Shun and Mio come across Chiho and another girl holding hands. Shun, Mio, Sakurako, and Shun’s mom go to a school sports festival to watch Fumi. During this, Shun and Sakurako reconcile. Fumi is forced to run a relay race with Shun, who attempts to encourage Fumi and get him to not give up on Sakurako.

All conflicts appear to be resolved, and Shun and Mio can rest peacefully until Volume 6.

Review

First-off, I have no leg to stand on reviewing a series like this. Everything I think is likely vitally incorrect and should be taken with a grain of salt the size of Himalayan Salt.

I found this to be an incredibly cute story with an adorable art style that miraculously does not fall into the pits that other similar stories tend to fall into. L’Étranger has its own problems, but they are mostly related to certain plot elements rather than plot structure.

To begin with, being a story that has thus far taken place over 8+ years there is a lot of information that has to be omitted. Trying to fit in details to fill those years with a reasonable number of events is unreasonable due to time, effort, and imaginative restrictions. Especially in a manga format, each new subplot adds an incredible amount of work with new artistic elements being necessary to consider. As such, itis impossible to fault L’Étranger for omitting a lot. However, the main structural gripe I have with the story is the beginning.
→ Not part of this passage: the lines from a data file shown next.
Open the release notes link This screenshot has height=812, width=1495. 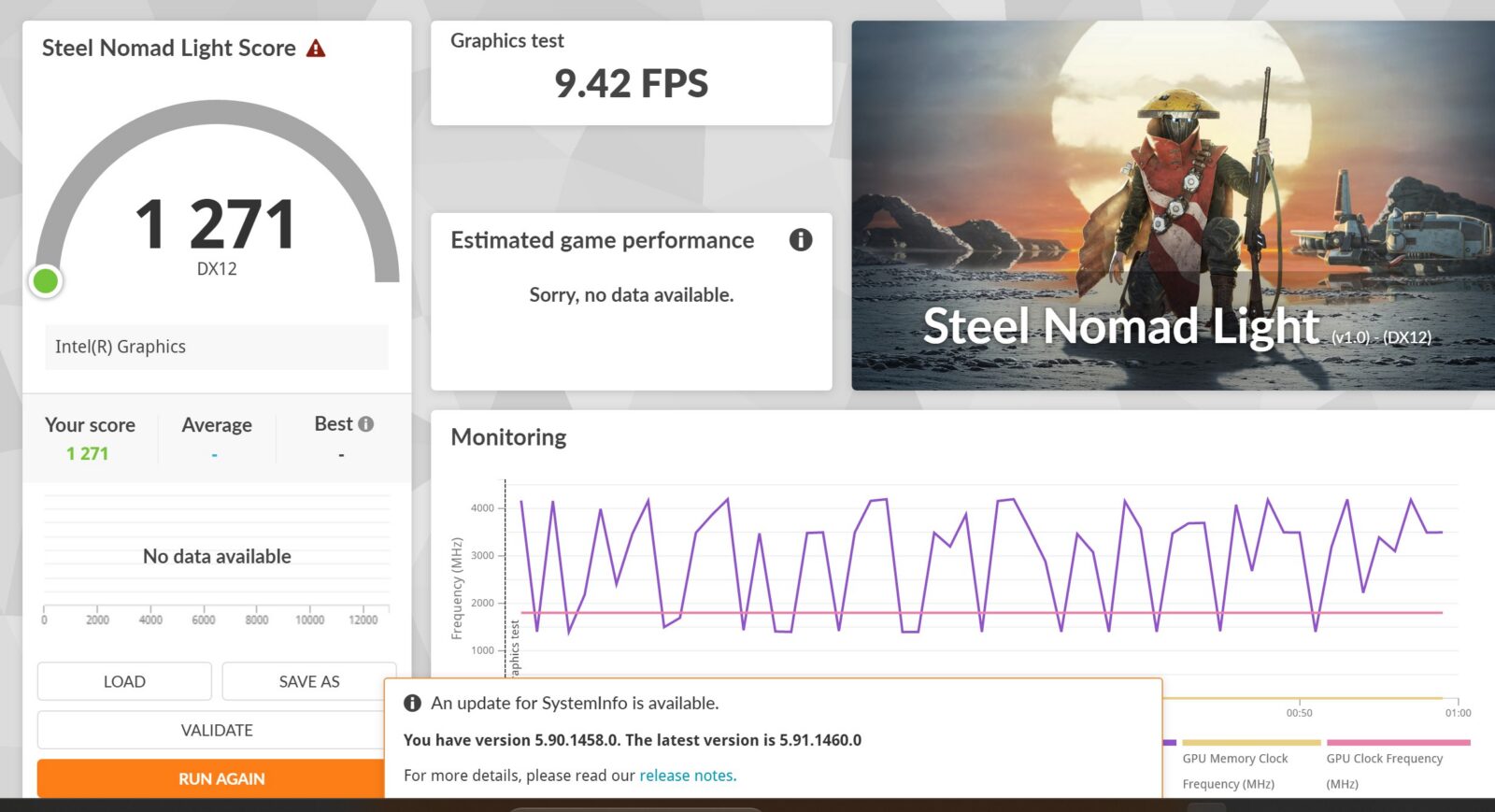coord(687,776)
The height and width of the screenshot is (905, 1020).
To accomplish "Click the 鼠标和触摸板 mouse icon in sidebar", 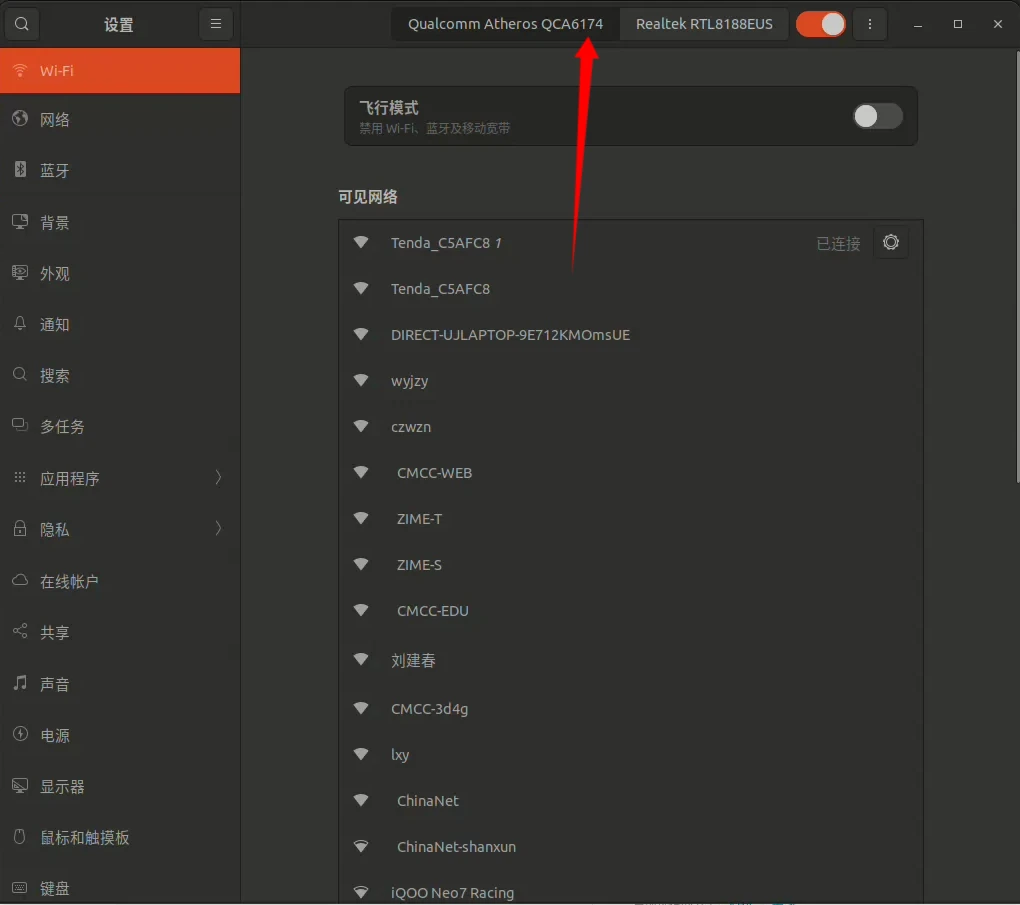I will [x=21, y=837].
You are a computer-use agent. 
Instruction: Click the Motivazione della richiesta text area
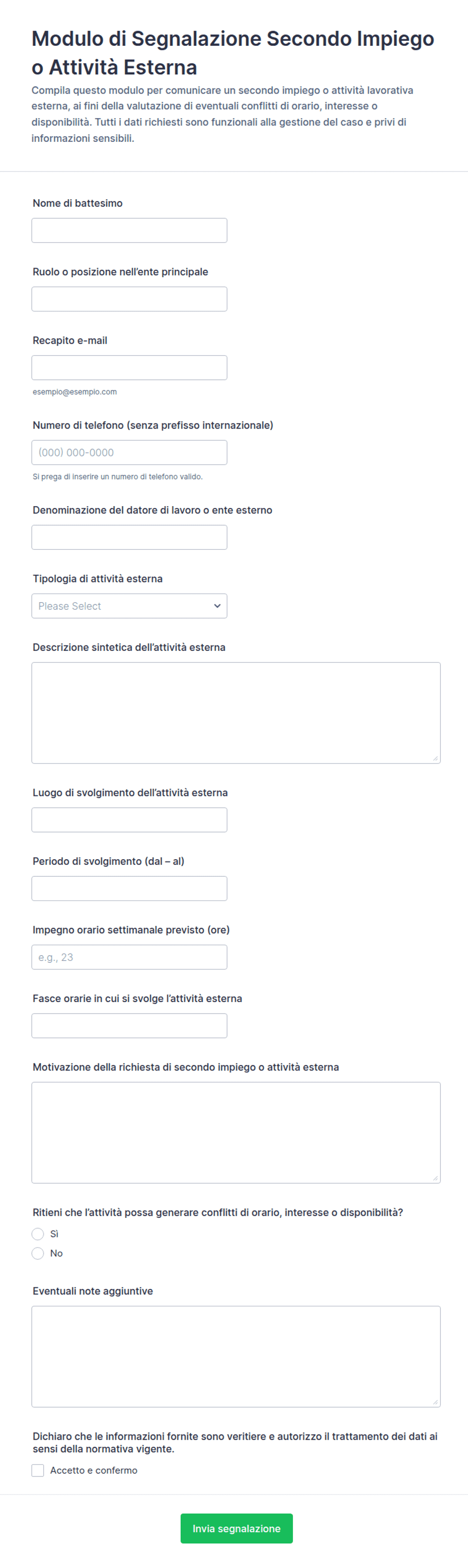coord(236,1132)
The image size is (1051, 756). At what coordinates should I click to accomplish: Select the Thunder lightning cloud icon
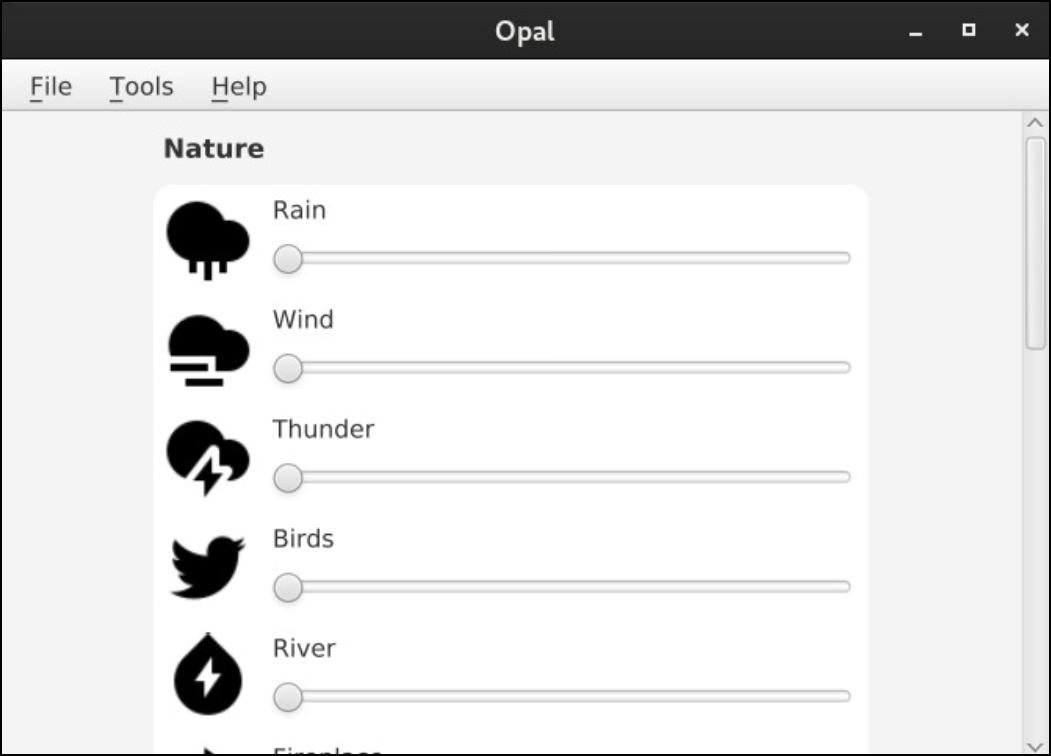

The first volume clearly had different goals in writing than the subsequent ones, and as such it is significantly more rushed. This leads to there being very little development in the relationship between Shun and Mio. We go from a meeting to a confession of love to living together in the span of 23 pages (20-43).

 35→43 

 

While there is implied time to have passed in the pages prior to 35 in which their relationship would have grown, none of it is shown or referenced ever again. This ends of painting Mio originally to be a sort of Manic Pixie Dream Girl-type character in the beginning. He whisks Shun away from his boring and isolated life, existing for him. The character develops out of this trope, growing selfish after the introduction of Sakurako, but it is hard to ignore these origins.

On the flip side, as I am not a literary critic: manic pixie dream characters (MPDC) are fun. When considering the entire body of modern media (novels, manga, shows, movies, etc.) this character type is extremely common and can be considered beaten to death. However, there is a reason that characters like this exist and are common. Lots of people are simply bored with life and wish that some magical force would whisk them away from that boredom or dissatisfaction. The MPDC is an easy tool for doing that in literature. I believe this especially would strike a chord with people who identify in a queer-space who are more inclined to feel restricted or trapped in life (which could be an explanation for why so much BL manga tends to skip or underdevelop the relationship-building portion).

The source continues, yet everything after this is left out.